- _Stated goal 1_: Reproduce verbatim the stretch of the article on akami fish from "To make this" through "world of poke!".

- _Document section_:
Are you a sushi fanatic who wants to experiment with new recipes? Maybe you’re a seafood novice looking to dive into a new world of cuisine. Do you feel called into the wild blue yonder of new recipes? If any of these apply to you, one food should be on your radar: akami fish.
Akami is one of the best ingredients from the seven seas, and numerous options are at your disposal if you want to use it in your next dinner. In this article, we’ll break down eight delicious options to cook this magnificent morsel.
What is akami fish?
We should begin with a nota bene, which is that akami is not the name of a specific fish. Akami is a Japanese term for the cut of bluefin tuna from the center of the fish’s body. It is cheap, not fatty, and quite delicious.
You most often find akami in sushi restaurants in sashimi or sushi rolls. Its counterparts are otoro, which is the fatty meat from the tuna’s belly, and chutoro, which comes from the fish’s back and stomach.
Now that you’ve gotten your Japanese cuisine education, we can dive into 8 excellent preparation methods for akami.
The first recipe on our list is a simple akami sushi roll, complete with all the classic fixings of the Japanese staple.
To make this recipe, cut your akami into cubes, then mix it with shallots, scallions, and spicy mayonnaise. Then, mix rice vinegar with sushi rice, spread the rice over a prepared sheet of nori (dried seaweed), and spread your tuna mix over the rice. Finally, roll the sheet up and slice it, then serve.
The next recipe on our list moves from the handheld world of sushi to the bowl-based world of poke!
Poke is a Hawaiian dish consisting of cubed raw fish, and it’s commonly served in bowls with rice, vegetables, and sauce. This recipe gives you space to customize, listing sauce and topping options including green onion sauce, spicy mayo sauce, cucumber, avocado, radishes, pickled ginger, and more.
If you’re interested in using akami fish as an appetizer, this seared tataki-style dish might just be what you need.
Tataki is a Japanese form of meat preparation in which cooks sear a morsel of meat and flame, marinate it in vinegar, and then slice the fish thin. After the fish is finished, top it with blanched edamame and marinated ponzu sauce.

[Lines of data]
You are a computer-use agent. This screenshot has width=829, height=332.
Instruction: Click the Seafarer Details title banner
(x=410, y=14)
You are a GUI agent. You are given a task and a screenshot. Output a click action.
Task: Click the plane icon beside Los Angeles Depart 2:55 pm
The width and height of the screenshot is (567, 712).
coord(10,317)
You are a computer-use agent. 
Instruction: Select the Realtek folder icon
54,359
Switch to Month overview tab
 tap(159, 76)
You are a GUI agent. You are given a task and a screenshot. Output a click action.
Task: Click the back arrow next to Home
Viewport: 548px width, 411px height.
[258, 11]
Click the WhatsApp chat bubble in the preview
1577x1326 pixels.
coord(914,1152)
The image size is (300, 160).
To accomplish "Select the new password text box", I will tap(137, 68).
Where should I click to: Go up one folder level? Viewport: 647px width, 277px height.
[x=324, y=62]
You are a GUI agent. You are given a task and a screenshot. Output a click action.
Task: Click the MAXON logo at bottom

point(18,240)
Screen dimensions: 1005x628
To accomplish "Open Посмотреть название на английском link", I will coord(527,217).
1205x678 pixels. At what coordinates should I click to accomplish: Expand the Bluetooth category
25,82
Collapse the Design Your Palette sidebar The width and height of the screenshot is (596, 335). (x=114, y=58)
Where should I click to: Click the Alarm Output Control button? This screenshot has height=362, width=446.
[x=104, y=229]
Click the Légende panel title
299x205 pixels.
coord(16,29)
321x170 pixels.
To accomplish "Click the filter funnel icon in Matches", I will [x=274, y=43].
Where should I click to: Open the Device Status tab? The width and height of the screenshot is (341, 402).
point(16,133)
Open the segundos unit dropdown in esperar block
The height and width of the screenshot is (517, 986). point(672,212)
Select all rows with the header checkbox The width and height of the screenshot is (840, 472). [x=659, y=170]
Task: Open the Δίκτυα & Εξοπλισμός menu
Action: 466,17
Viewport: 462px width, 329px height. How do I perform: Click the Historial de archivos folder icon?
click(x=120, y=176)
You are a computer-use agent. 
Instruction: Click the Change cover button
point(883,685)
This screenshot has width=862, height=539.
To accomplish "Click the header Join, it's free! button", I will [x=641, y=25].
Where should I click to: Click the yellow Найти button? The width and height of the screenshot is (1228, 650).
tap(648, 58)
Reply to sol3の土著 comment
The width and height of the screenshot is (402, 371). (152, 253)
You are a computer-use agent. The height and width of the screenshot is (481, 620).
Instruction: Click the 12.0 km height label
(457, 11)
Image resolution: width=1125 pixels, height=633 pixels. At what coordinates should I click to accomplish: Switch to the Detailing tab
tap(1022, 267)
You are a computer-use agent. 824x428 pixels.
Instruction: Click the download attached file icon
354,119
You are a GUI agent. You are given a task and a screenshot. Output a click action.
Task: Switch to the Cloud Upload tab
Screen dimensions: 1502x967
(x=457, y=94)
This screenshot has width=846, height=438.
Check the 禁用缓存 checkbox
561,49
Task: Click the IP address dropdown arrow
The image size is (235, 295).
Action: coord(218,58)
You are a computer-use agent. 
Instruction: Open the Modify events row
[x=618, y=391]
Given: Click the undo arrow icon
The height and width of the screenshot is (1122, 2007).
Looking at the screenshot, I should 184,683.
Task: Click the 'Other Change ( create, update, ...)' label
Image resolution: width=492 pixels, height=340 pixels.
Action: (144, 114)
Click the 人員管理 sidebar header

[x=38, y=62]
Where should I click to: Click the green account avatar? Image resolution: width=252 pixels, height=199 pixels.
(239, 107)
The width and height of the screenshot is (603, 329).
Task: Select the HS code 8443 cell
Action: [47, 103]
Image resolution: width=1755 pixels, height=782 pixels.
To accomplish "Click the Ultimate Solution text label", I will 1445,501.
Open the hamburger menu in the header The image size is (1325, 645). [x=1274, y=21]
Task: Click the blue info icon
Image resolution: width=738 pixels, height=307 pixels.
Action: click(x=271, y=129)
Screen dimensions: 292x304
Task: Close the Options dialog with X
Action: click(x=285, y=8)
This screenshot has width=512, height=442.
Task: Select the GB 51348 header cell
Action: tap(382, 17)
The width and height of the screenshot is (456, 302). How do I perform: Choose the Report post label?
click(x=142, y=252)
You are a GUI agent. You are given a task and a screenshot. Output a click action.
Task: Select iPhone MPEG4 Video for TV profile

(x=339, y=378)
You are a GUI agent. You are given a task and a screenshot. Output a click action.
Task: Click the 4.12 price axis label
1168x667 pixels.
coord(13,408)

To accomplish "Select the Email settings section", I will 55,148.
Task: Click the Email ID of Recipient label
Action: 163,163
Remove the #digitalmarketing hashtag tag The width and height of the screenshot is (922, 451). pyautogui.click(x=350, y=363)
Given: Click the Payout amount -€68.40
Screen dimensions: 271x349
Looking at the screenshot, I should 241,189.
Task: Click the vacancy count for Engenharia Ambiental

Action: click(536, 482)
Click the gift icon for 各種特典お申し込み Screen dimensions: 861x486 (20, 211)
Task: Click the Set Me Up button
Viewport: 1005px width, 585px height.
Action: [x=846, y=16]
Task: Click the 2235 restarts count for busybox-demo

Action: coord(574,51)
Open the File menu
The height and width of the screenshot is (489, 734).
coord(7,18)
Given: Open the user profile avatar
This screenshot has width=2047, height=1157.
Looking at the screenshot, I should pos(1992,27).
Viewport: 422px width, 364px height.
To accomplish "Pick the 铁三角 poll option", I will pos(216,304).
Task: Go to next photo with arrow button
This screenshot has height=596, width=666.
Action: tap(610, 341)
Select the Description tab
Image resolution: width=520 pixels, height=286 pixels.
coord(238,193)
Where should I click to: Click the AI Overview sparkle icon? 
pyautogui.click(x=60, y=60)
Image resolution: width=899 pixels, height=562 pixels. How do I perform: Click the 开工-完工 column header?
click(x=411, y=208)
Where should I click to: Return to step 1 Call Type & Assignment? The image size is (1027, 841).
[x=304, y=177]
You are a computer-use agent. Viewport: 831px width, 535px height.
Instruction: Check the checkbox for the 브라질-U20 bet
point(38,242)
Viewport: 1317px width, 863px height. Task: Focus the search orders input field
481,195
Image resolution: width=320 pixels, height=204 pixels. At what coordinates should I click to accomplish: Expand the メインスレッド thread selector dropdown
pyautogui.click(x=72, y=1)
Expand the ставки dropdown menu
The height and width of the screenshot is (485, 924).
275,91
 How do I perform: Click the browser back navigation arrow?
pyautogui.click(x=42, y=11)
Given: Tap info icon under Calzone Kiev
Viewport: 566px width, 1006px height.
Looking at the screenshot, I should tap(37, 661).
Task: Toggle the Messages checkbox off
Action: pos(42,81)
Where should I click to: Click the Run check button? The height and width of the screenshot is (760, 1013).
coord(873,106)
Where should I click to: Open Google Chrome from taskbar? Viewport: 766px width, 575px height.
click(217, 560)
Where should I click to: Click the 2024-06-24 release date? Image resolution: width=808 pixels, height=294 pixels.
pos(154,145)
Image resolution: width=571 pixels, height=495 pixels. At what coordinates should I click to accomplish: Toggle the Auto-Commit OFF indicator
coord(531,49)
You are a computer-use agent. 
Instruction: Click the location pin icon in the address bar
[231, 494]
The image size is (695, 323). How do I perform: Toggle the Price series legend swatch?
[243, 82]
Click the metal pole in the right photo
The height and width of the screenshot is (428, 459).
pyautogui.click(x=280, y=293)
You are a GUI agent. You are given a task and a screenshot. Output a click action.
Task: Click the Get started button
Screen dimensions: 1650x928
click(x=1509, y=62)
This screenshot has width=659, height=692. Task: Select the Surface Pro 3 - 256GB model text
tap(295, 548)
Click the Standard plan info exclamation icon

- _Stated goal 2_: Set down, unchanged, the stretch of rows from the line containing "Remove the #digitalmarketing" through the line containing "Action: [x=846, y=16]".

- _Task result 1_:
To make this recipe, cut your akami into cubes, then mix it with shallots, scallions, and spicy mayonnaise. Then, mix rice vinegar with sushi rice, spread the rice over a prepared sheet of nori (dried seaweed), and spread your tuna mix over the rice. Finally, roll the sheet up and slice it, then serve.
The next recipe on our list moves from the handheld world of sushi to the bowl-based world of poke!

- _Task result 2_:
Remove the #digitalmarketing hashtag tag The width and height of the screenshot is (922, 451). pyautogui.click(x=350, y=363)
Given: Click the Payout amount -€68.40
Screen dimensions: 271x349
Looking at the screenshot, I should 241,189.
Task: Click the vacancy count for Engenharia Ambiental

Action: click(536, 482)
Click the gift icon for 各種特典お申し込み Screen dimensions: 861x486 (20, 211)
Task: Click the Set Me Up button
Viewport: 1005px width, 585px height.
Action: [x=846, y=16]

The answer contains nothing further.